Virus-like RNA-based origin

Sex might also have been present even earlier, in the hypothesized RNA world that preceded DNA cellular life forms. One proposed origin of sex in the RNA world was based on the type of sexual interaction that is known to occur in extant single-stranded segmented RNA viruses, such as influenza virus, and in extant double-stranded segmented RNA viruses such as reovirus.

Exposure to conditions that cause RNA damage could have led to blockage of replication and death of these early RNA life forms. Sex would have allowed re-assortment of segments between two individuals with damaged RNA, permitting undamaged combinations of RNA segments to come together, thus allowing survival. Such a regeneration phenomenon, known as multiplicity reactivation, occurs in the influenza virus and reovirus.

Parasitic DNA elements

Another theory is that sexual reproduction originated from selfish parasitic genetic elements that exchange genetic material (that is: copies of their own genome) for their transmission and propagation. In some organisms, sexual reproduction has been shown to enhance the spread of parasitic genetic elements (e.g. yeast, filamentous fungi).

Bacterial conjugation is a form of genetic exchange that some sources describe as "sex", but technically is not a form of reproduction, even though it is a form of horizontal gene transfer. However, it does support the "selfish gene" part theory, since the gene itself is propagated through the F-plasmid.
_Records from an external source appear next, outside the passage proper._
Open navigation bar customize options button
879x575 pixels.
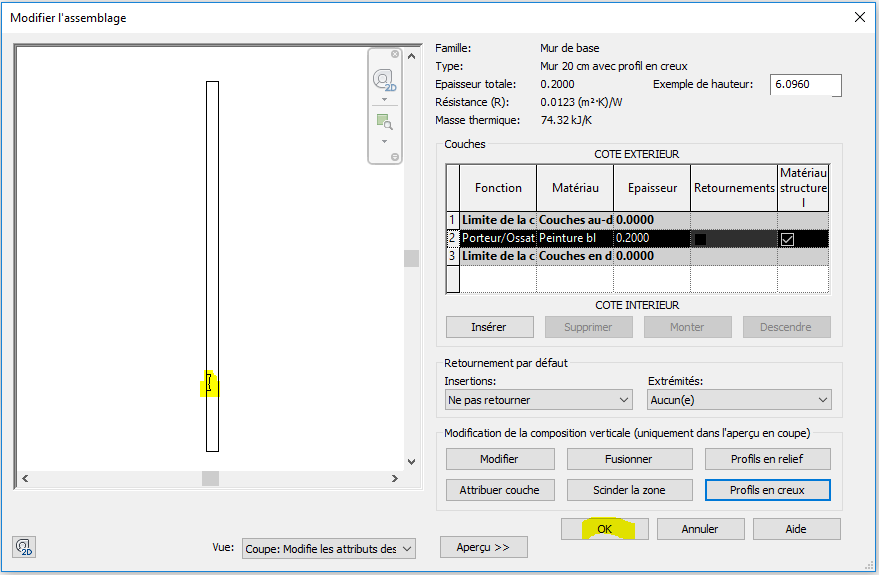395,157
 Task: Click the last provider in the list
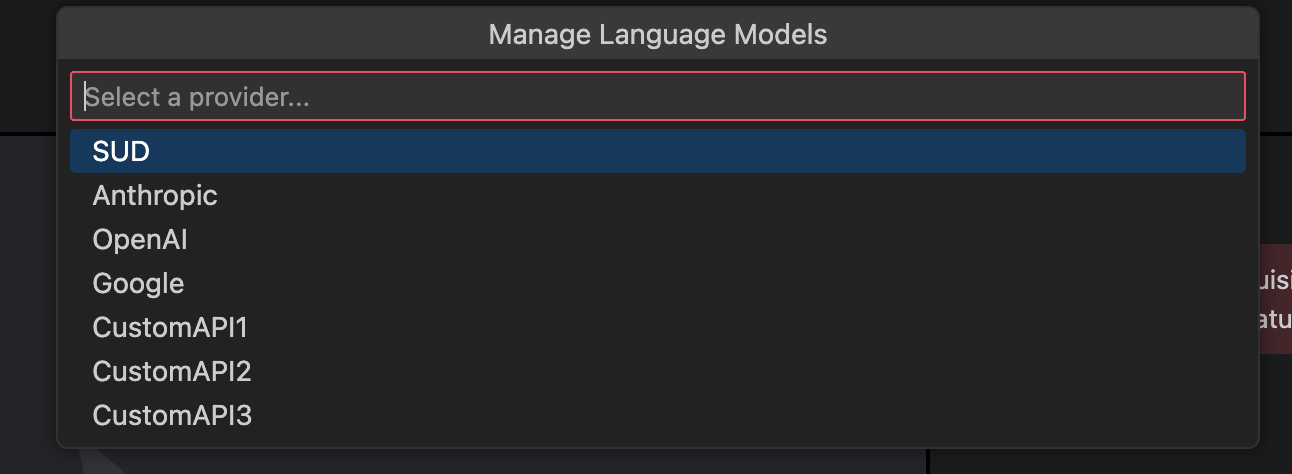point(172,416)
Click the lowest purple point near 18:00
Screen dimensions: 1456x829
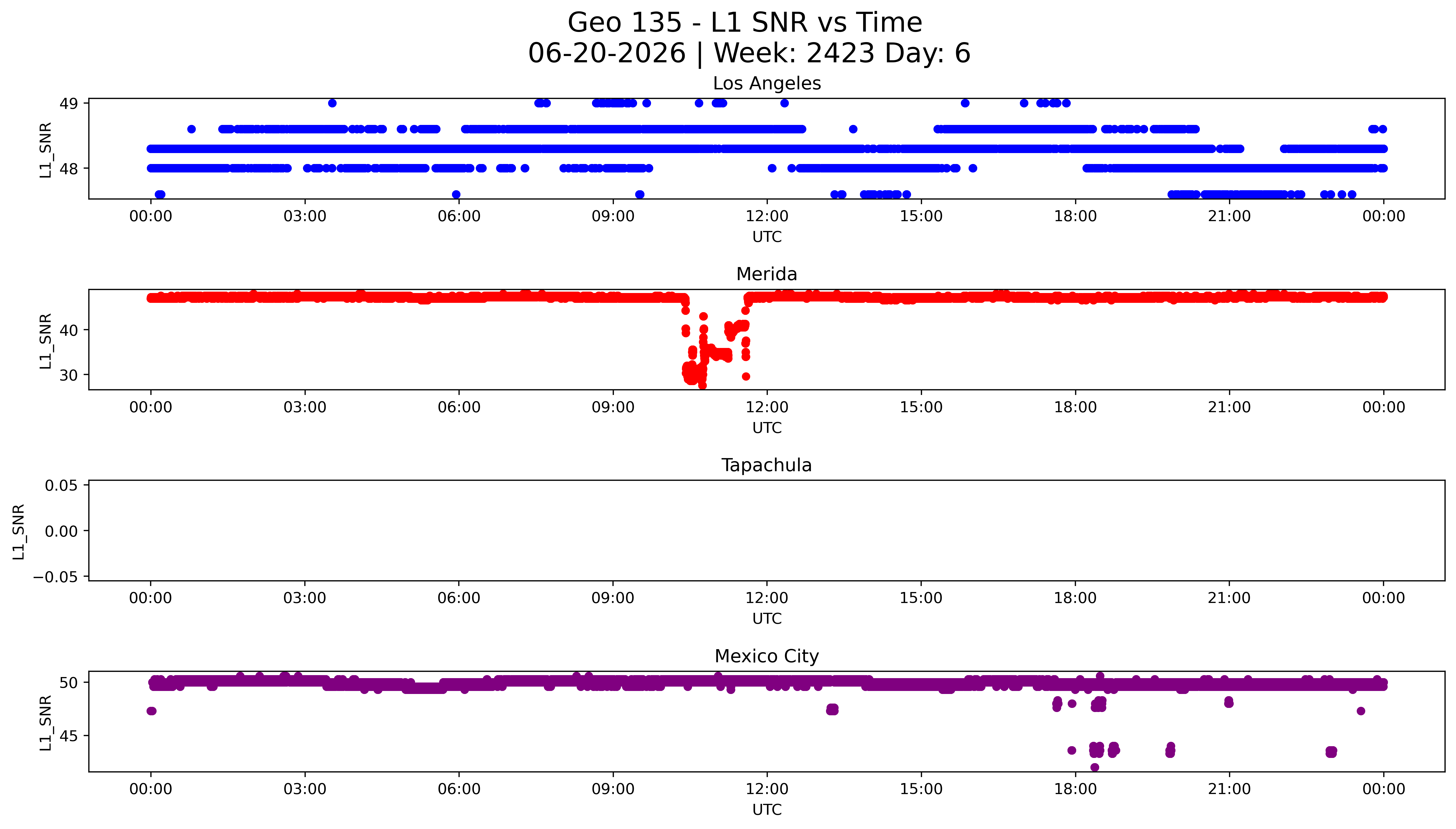(1095, 768)
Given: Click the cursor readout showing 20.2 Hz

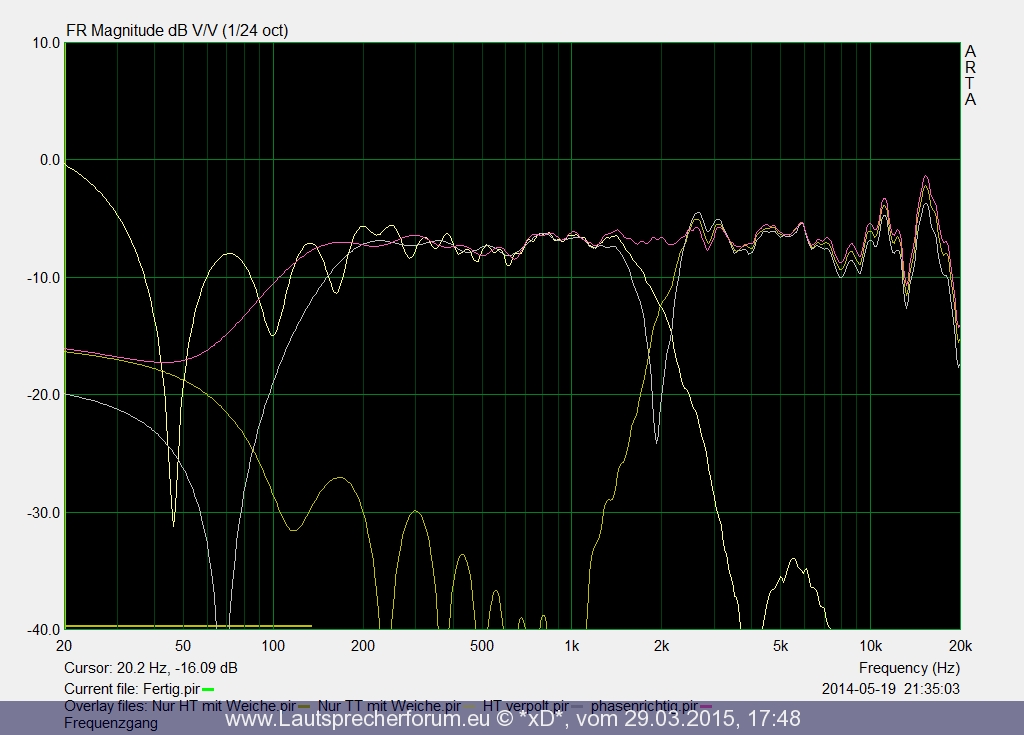Looking at the screenshot, I should [x=151, y=667].
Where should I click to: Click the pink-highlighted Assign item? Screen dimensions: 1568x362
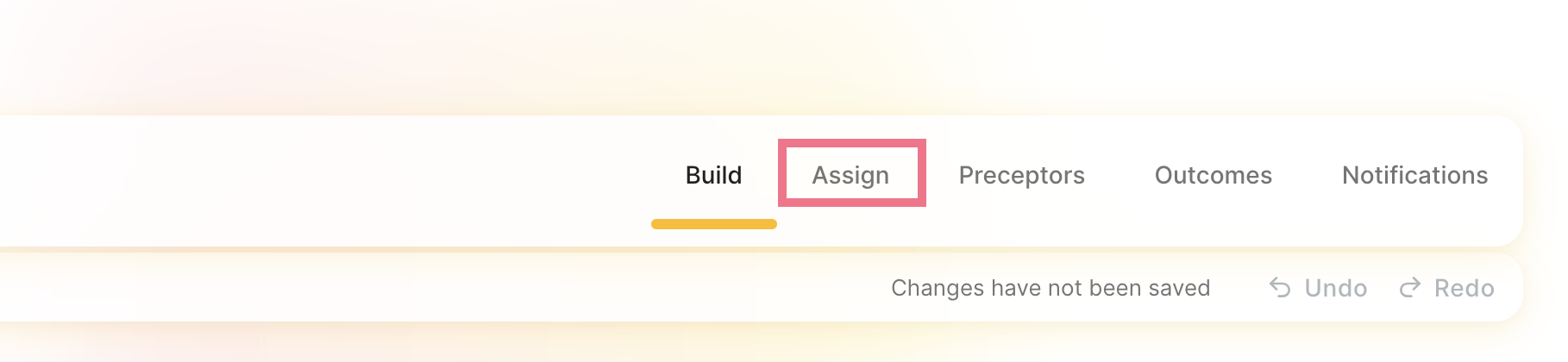pos(852,173)
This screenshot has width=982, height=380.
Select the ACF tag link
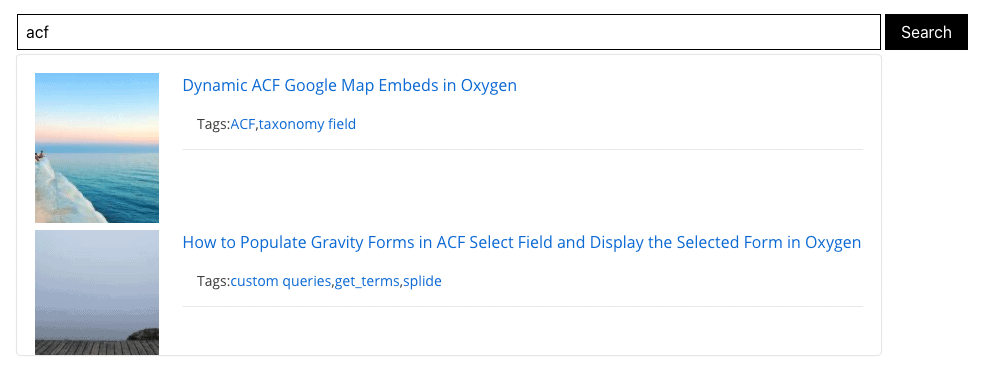(243, 124)
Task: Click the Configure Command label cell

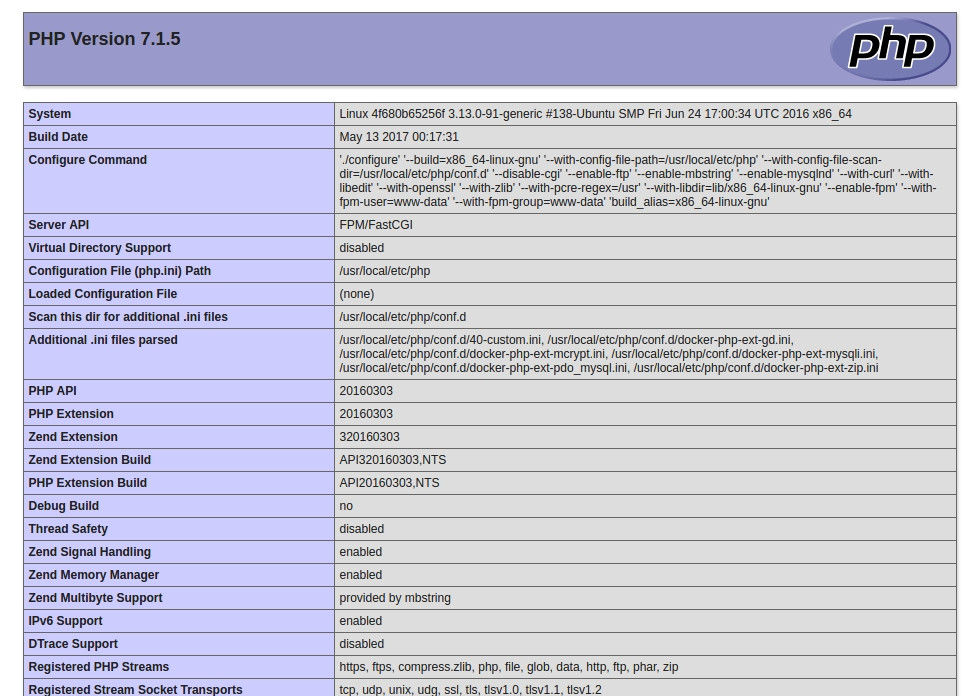Action: coord(179,181)
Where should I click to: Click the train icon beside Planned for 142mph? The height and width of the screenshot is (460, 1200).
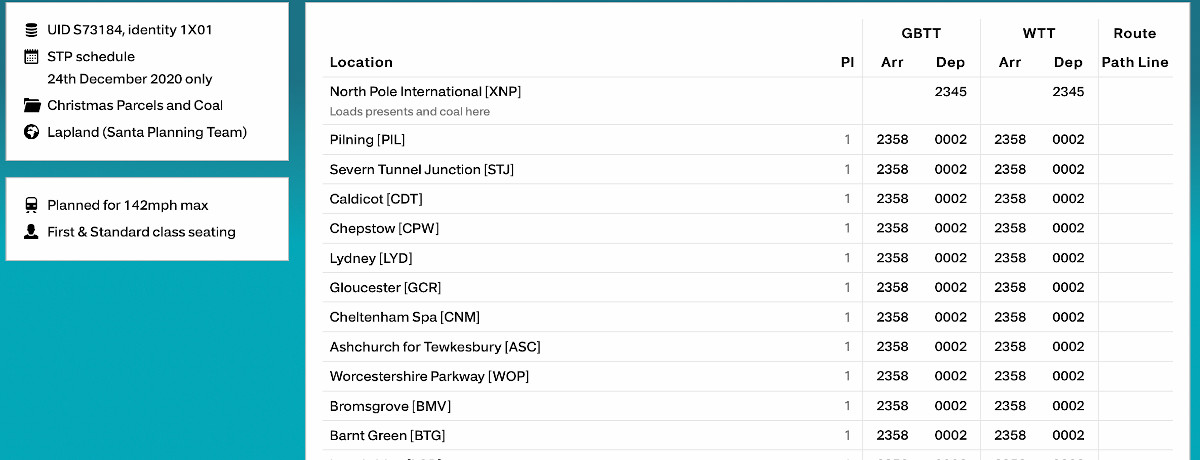click(x=31, y=205)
A similar origin of sexual reproduction is proposed to have evolved in ancient haloarchaea as a combination of two independent processes: jumping genes and plasmid swapping.

Partial predation

A third theory is that sex evolved as a form of cannibalism: One primitive organism ate another one, but instead of completely digesting it, some of the eaten organism's DNA was incorporated into the DNA of the eater.

Vaccination-like process

Sex may also be derived from another prokaryotic process. A comprehensive theory called "origin of sex as vaccination" proposes that eukaryan sex-as-syngamy (fusion sex) arose from prokaryan unilateral sex-as-infection, when infected hosts began swapping nuclearised genomes containing coevolved, vertically transmitted symbionts that provided protection against horizontal superinfection by other, more virulent symbionts.

Consequently, sex-as-meiosis (fission sex) would evolve as a host strategy for uncoupling from (and thereby render impotent) the acquired symbiotic/parasitic genes.

Mechanistic origin of sexual reproduction

While theories positing fitness benefits that led to the origin of sex are often problematic, several theories addressing the emergence of the mechanisms of sexual reproduction have been proposed.

Viral eukaryogenesis

Main article: Viral eukaryogenesis

The viral eukaryogenesis (VE) theory proposes that eukaryotic cells arose from a combination of a lysogenic virus, an archaean, and a bacterium. This model suggests that the nucleus originated when the lysogenic virus incorporated genetic material from the archaean and the bacterium and took over the role of information storage for the amalgam. The archaeal host transferred much of its functional genome to the virus during the evolution of cytoplasm, but retained the function of gene translation and general metabolism. The bacterium transferred most of its functional genome to the virus as it transitioned into a mitochondrion.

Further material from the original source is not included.